Strona:PL Józef Ignacy Kraszewski - Złote jabłko 02.djvu/117

Ta strona została uwierzytelniona.

— Zdaje mi się, że pan dobrodziej wspomniał coś o interesiku? spytał pan Erazm nakoniec z uśmiechem swoim dobrodusznym.
— O! to drobnostka! — odparł elegant pokręcając wąs — mała należność, którą od lat trzech mam na Zakalu.
— Jakto? dług? — spytał z przestrachem Bal.
— Fraszka, maleńki spłatek rekrucki.
Kupiec naturalnie nie rozumiał i wezwał w pomoc pana Tomasza.
— Darujesz mi pan — rzekł — że nie oswojony z tutejszemi formami, procedurą, wyrazami nawet, muszę prosić pana Parcińskiego, aby mnie tu zastąpił.

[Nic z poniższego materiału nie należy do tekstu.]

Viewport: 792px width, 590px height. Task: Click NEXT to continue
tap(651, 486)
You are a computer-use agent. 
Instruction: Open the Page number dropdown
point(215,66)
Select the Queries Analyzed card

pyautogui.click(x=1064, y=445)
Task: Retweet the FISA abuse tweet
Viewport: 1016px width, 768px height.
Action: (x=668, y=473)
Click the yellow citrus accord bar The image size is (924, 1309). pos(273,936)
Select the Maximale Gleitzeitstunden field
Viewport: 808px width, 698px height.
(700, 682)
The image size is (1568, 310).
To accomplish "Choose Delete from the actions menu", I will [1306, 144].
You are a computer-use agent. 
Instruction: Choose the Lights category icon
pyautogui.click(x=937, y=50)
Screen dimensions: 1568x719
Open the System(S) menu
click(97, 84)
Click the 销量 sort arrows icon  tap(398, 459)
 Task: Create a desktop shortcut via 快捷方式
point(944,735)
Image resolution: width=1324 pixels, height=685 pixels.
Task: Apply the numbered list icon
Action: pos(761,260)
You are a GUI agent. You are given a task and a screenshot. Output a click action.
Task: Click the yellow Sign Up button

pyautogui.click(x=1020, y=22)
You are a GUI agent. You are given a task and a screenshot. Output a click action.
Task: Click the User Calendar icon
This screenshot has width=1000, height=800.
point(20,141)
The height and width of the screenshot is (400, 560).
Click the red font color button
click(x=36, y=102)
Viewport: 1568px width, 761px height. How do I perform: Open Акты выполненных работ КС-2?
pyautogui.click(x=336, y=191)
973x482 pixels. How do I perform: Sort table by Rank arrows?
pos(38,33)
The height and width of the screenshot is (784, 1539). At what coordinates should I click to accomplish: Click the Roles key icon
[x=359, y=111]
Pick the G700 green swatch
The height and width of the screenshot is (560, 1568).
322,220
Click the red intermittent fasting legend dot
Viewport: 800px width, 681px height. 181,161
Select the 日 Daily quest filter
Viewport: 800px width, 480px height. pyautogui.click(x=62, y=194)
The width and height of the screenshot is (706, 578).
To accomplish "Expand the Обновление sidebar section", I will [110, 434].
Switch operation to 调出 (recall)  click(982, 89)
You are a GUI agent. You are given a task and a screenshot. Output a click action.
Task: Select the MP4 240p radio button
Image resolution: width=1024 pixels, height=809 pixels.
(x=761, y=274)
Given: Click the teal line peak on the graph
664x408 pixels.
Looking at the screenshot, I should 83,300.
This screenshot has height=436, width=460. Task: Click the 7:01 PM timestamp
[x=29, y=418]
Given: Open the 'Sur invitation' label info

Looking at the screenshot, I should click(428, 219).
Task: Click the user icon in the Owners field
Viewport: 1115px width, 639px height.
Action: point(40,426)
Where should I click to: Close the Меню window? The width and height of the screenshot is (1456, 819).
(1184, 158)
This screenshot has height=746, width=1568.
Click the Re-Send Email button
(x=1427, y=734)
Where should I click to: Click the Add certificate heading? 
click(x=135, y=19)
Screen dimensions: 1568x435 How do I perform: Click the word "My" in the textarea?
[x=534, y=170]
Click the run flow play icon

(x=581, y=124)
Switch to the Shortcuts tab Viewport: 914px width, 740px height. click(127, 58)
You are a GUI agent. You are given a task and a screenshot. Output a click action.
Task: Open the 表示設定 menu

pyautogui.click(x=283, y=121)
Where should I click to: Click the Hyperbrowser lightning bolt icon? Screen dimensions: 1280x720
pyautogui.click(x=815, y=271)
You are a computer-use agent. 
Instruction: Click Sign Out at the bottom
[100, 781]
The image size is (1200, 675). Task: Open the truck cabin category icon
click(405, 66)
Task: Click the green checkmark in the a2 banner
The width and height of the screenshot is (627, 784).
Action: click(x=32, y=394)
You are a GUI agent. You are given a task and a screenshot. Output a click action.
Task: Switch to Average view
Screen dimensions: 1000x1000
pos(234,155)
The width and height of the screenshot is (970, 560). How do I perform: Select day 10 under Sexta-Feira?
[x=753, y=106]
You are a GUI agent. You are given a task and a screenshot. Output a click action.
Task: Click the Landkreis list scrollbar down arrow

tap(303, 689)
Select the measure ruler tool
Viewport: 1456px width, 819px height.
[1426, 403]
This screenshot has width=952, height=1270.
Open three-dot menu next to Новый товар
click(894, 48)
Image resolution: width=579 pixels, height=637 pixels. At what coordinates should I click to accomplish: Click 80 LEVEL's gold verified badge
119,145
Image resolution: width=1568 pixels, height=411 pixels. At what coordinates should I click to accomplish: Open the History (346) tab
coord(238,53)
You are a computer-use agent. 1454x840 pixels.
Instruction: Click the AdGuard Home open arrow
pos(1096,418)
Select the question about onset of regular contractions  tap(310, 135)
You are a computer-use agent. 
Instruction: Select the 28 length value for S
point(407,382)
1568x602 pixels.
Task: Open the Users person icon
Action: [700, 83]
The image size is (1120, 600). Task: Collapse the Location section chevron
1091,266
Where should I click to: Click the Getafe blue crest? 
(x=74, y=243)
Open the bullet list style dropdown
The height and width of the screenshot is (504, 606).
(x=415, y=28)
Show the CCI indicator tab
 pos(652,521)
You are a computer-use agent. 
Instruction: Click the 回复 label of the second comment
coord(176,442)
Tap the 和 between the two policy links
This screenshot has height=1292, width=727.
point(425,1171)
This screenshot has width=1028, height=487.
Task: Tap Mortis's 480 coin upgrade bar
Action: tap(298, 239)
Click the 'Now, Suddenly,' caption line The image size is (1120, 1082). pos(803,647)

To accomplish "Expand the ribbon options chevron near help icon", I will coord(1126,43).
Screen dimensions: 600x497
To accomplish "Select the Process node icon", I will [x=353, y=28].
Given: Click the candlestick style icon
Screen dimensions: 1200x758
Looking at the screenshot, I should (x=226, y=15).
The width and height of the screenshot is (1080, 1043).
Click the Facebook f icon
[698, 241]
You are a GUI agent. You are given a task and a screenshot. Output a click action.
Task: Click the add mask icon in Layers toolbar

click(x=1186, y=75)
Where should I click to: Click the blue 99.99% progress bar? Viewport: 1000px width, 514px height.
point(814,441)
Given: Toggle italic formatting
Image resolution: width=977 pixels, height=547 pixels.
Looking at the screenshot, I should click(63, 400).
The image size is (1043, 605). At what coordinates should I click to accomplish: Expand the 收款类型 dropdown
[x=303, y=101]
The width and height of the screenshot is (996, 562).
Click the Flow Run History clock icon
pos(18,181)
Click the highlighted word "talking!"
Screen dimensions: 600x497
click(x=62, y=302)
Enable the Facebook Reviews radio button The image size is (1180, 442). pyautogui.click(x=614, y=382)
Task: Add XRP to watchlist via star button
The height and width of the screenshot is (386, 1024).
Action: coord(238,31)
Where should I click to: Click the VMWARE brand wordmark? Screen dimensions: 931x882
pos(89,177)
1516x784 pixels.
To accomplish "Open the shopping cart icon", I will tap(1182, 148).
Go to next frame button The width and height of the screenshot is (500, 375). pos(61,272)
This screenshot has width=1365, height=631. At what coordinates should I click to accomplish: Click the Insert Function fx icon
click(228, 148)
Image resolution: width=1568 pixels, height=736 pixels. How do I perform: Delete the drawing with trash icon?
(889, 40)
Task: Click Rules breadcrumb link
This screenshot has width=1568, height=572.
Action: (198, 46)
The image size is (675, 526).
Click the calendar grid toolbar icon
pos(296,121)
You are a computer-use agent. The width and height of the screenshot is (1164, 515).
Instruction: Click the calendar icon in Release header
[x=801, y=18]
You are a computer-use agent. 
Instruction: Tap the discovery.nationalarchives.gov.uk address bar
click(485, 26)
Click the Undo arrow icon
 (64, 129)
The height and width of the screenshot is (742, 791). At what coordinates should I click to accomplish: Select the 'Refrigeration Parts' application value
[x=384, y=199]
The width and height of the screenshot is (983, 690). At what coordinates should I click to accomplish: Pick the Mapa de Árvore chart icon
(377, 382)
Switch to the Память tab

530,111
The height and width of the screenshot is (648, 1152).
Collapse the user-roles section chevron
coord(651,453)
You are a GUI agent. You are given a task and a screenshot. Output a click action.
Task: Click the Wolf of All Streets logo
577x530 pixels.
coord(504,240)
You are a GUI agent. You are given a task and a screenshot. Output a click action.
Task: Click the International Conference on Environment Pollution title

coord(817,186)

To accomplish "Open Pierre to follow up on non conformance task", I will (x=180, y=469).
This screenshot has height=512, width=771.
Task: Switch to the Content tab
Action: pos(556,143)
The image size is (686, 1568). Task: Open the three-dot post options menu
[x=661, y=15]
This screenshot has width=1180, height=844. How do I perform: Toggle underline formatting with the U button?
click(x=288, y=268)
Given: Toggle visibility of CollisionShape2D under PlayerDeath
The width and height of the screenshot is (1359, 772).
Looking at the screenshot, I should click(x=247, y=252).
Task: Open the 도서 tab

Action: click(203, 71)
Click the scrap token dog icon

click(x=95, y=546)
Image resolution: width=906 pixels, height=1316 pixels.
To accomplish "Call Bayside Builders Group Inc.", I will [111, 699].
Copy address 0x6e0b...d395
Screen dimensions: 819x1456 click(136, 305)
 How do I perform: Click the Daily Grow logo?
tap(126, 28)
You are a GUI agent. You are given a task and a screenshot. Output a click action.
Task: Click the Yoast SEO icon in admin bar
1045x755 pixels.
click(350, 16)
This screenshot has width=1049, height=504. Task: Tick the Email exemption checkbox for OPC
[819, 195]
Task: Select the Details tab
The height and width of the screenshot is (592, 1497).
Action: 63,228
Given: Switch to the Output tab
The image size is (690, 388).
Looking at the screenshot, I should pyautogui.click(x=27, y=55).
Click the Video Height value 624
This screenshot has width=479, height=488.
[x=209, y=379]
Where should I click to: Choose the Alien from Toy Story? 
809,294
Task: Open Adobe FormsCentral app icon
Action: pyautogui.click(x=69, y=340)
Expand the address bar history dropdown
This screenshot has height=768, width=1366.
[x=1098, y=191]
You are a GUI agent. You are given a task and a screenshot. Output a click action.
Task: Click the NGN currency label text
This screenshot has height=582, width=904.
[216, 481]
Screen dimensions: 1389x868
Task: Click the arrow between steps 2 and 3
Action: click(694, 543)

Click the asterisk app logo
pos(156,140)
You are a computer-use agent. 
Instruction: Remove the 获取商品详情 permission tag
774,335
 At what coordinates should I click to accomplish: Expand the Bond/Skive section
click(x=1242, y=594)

Kwaśno się trochę skłonił głową tylko, nie uchylając karku Szaławiński.
— O co to chodzi? spytał plenipotent, o spłat?
— Tak, spłat dawny należny mi z Zakala.
— Wiele?
— Bagatel.
— Naprzykład?
— Prawdziwie nie przypominam sobie, odparł gość wznosząc oczy do góry, ułożymy to później, głównie chodziło mi o to, żeby się zapewnić czy go odbiorę, bo poczciwy Sulimowski nigdy nic nie płacił.
— Święcie co należy z Zakala, jak tylko należy wypłacę, rzekł Bal.
Pan Tomasz syknął.
— Ale zmiłujże się pan! co ta przeszłość do niego należy? to dług Sulimowskiego.
— To dług majątku! zresztą kochany Tomaszu przyszle jutro papiery, nie mówmy o tem, to bagatel.